Photo by Kevin Winter/Getty Images.
Zendaya wasn't alone in her call to action. While no one specifically mentioned Charlottesville, a number of Teen Choice attendees alluded to the atrocities that happened there over the weekend and promoted hopeful messages of unity, including "Black-ish's" Yara Shahidi and Fifth-Harmony's Lauren Jauregui.
Their messages were ones Americans needed to hear.
The Teen Choice Awards aired as the country was still reeling from unconscionable acts of bigotry and violence.
On Aug. 11, horrifying images of hundreds of white nationalists marching on the University of Virginia, burning torches in hand, went viral across Facebook and Twitter.
The following day, a "Unite the Right" conference in Charlottesville turned deadly, as alleged white supremacist James Fields ran over a crowd of protesters in his vehicle, killing 32-year-old Heather Heyer.
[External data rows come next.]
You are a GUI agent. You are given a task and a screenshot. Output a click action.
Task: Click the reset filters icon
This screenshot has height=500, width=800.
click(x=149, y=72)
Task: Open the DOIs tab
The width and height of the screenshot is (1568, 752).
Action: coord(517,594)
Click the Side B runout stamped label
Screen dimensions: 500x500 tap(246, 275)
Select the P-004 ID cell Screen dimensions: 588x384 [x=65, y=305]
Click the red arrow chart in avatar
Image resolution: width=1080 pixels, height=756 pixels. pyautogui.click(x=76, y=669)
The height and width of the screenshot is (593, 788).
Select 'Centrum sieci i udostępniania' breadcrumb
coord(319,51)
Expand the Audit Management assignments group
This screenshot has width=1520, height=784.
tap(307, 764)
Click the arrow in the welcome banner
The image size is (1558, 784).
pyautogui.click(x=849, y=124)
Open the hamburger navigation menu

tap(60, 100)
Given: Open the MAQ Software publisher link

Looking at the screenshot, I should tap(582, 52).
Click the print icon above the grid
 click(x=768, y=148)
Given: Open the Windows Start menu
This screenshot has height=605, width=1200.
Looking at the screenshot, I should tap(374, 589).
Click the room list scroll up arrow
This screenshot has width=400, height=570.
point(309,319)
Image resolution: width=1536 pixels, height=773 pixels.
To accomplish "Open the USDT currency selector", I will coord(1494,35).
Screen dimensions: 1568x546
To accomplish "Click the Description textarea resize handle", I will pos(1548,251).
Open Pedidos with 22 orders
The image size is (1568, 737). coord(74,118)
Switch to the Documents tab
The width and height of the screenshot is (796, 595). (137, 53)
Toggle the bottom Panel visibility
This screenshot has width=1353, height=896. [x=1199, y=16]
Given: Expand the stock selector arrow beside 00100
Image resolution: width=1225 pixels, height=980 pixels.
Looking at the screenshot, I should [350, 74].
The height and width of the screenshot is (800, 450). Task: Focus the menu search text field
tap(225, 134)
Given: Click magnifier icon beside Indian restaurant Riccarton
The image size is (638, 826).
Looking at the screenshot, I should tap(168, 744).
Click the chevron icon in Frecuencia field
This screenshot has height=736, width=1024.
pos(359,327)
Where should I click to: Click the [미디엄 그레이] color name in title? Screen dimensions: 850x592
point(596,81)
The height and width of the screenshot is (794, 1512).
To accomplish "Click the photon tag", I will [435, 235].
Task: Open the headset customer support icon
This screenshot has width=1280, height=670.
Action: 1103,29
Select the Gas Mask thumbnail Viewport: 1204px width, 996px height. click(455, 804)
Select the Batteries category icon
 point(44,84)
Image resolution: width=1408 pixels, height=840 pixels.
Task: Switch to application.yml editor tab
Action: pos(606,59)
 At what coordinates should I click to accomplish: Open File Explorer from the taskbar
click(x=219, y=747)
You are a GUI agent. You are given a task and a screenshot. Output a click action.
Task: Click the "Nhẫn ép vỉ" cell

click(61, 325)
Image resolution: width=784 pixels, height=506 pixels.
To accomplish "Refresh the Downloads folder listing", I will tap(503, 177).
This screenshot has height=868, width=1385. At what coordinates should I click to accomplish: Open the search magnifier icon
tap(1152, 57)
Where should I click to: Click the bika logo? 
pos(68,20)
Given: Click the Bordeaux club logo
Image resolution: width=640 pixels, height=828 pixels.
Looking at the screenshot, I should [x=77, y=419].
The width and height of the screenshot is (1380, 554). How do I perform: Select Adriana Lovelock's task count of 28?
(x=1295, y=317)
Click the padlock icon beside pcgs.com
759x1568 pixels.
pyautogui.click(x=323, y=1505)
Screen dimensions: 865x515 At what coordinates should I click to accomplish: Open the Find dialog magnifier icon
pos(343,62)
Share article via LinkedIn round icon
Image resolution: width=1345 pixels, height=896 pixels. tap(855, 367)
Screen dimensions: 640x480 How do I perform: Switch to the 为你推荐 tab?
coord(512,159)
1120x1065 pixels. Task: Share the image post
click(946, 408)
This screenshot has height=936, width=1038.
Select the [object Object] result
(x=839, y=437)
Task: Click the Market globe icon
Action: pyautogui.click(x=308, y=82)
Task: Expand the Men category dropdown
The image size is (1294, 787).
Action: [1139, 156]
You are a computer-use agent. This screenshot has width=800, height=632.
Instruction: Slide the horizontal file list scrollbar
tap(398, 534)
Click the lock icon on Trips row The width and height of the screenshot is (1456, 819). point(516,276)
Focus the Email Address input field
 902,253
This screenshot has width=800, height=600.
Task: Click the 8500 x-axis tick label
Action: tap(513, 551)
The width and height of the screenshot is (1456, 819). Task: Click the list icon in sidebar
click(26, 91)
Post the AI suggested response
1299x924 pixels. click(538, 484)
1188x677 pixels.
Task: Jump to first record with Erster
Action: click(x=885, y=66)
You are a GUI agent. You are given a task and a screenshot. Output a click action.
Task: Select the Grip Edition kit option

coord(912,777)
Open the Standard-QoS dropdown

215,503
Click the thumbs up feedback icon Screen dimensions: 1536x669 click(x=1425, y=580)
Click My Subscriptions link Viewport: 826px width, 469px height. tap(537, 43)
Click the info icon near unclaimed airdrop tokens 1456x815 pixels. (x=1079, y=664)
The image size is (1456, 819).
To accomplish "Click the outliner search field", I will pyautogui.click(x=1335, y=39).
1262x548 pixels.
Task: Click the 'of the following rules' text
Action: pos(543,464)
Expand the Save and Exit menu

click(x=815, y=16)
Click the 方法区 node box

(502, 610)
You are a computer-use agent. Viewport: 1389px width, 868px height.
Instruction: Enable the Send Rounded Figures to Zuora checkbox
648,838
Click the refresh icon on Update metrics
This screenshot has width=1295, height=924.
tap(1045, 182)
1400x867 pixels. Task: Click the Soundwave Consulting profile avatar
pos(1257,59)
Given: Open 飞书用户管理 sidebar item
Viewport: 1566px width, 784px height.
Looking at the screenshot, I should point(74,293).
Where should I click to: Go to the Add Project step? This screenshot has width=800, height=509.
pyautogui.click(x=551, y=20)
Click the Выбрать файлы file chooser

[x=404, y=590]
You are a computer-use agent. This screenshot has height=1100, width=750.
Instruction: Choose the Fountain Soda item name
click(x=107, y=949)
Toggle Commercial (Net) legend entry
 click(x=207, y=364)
President Trump's initial response to the violence and Heyer's death was ... not reassuring.
"We condemn in the strongest possible terms this egregious display of hatred, bigotry and violence, on many sides. On many sides," the president said on Aug. 12, doubling down on the idea that "many sides" are to blame. "It's been going on for a long time in our country. ... This has been going on for a long, long time."
Notably, there was no mention of white supremacy or racism in the president's initial remarks, which seemed to equivocate the hatred on display by literal Nazis with the actions of those protesting the alt-right conference.
A slew of leaders on both sides of the aisle were quick to criticize Trump, noting the president didn't go far enough in condemning the overt acts of bigotry, including Senator Marco Rubio, Virginia Governor Terry McAuliffe, and Charlottesville Mayor Michael Signer.
On Monday morning, Aug. 14, Merck CEO Kenneth Frazier quit the president's manufacturing council, siting Trump's weak response to the incidents in Charlottesville. (In true form, Trump quickly bashed Frazier on Twitter.)
Trump followed up with an additional statement hours after Frazier's decision, condemning white supremacy using more forceful language. But in a certain sense, the damage had already been done.
The president's reaction to the horrors in Virginia raises another question: Why not call Heyer's death an act of terrorism?
Several other leaders acknowledged that the murder certainly meets the definition of domestic terrorism; even Trump's own attorney general, Jeff Sessions — who carries his own appalling history of racist views — considers it such.
Why can't the president — who's always been quick to call out terrorism when it comes at the hands of Islamists (read: when it's more politically convenient) — call a spade a spade when it comes to Charlottesville?
Zendaya would really like to know.
The actor and singer ended her speech on Sunday reminding young people that they'll soon have the power to make an even bigger difference in our world.
"You’re the future leaders of the world; we are the future leaders of the world," Zendaya said. "You’re the future presidents, the future senators. And you guys are the ones who are going to make this world better. So I’m just letting you know right now that you are the future, OK? So take that very, very seriously, all right?”